> [Текст для чтения]
========================================================================

Сам он в разговорах с эллинами обычно объяснял свое поведение тем, что он мог раздавить тирана только под обломками Спарты, а он, Тит, никогда бы не допустил, чтобы в огне пожара погиб славнейший город Эллады. Это объяснение не лишено основания. Для Тита Спарта была овеянным романтическими легендами городом Елены и Диоскуров, Ликурга и Леонида. Для ахейцев же это был политический враг, которого надо стереть с лица земли. И все же Тит не был до конца искренним. Ведь он продиктовал мир еще до пожара Спарты, когда городу не грозила опасность превратиться в развалины. Очень мало я верю и тому, чтобы римляне, взявшие штурмом столько твердынь, столько раз врывавшиеся в пылающие города, могли серьезно испугаться этого пожара, охватившего только ближайшие к стене дома.
Ливий говорит, что Тит боялся, что ему пришлют преемника и тот с блеском закончит войну с Набисом. Ливий имеет обыкновение объяснять таким образом действия всех полководцев. Но в данном случае он вряд ли угадал. Тит имел в то время слишком большое влияние на сенат и народ, чтобы серьезно бояться соперника. И уж если он так страшился этого, он должен был взять город, когда римляне туда ворвались. Нет, Тит руководствовался, по-видимому, совсем другими соображениями.

========================================================================

> [Задания для выполнения]
A – Перечислите все легендарные и исторические имена, с которыми, согласно тексту о Тите и Спарте, для Тита была связана Спарта.
B – Подхватите текст о Тите и Спарте с того места, где он обрывается, и продолжите его в том же духе.

> [Сохранённые данные]
========================================================================

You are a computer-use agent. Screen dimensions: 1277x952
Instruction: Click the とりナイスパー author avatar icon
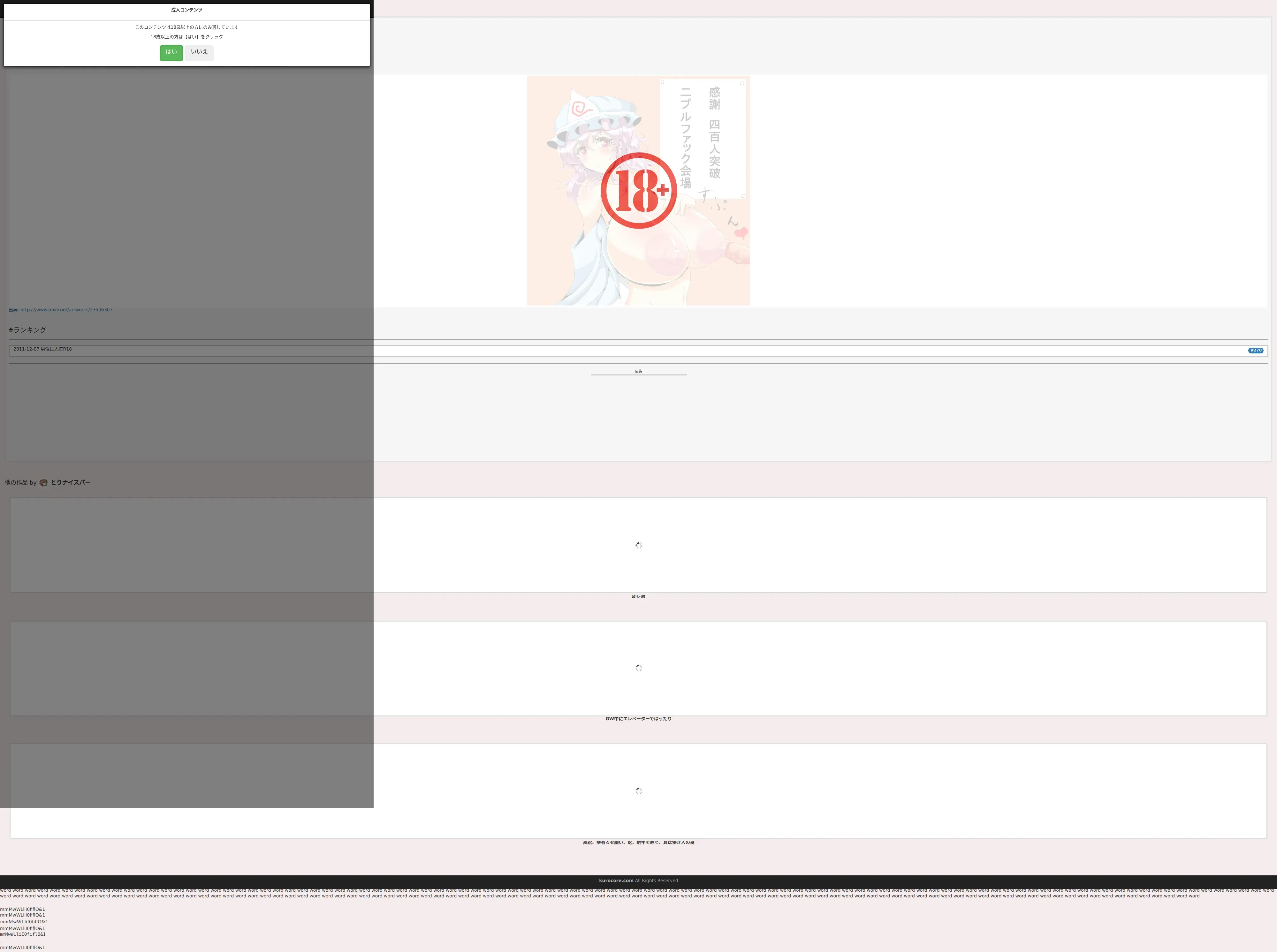(43, 483)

========================================================================

> [Выполненные задания]
A – Елена, Диоскуры, Ликург, Леонид.

B –
Он хорошо видел, что положение гораздо сложнее, чем казалось ахейцам. Положим, он уничтожил бы Набиса и вернул изгнанников. К чему бы это привело? Конечно, к гражданской войне. Ведь изгнанники вернулись бы совершенно нищими. Их дома, имущество и семьи были бы в руках у чужих людей, а заставить их отказаться от захваченного можно было только силой. А пока будет полыхать пламя войны, Спарта станет легкой добычей соседей-ахейцев. А еще неизвестно, что для спартанцев лучше - местный тиран или чужеземный властелин, ненавидящий все лаконское, который будет стремиться ослабить их, унизить и погубить.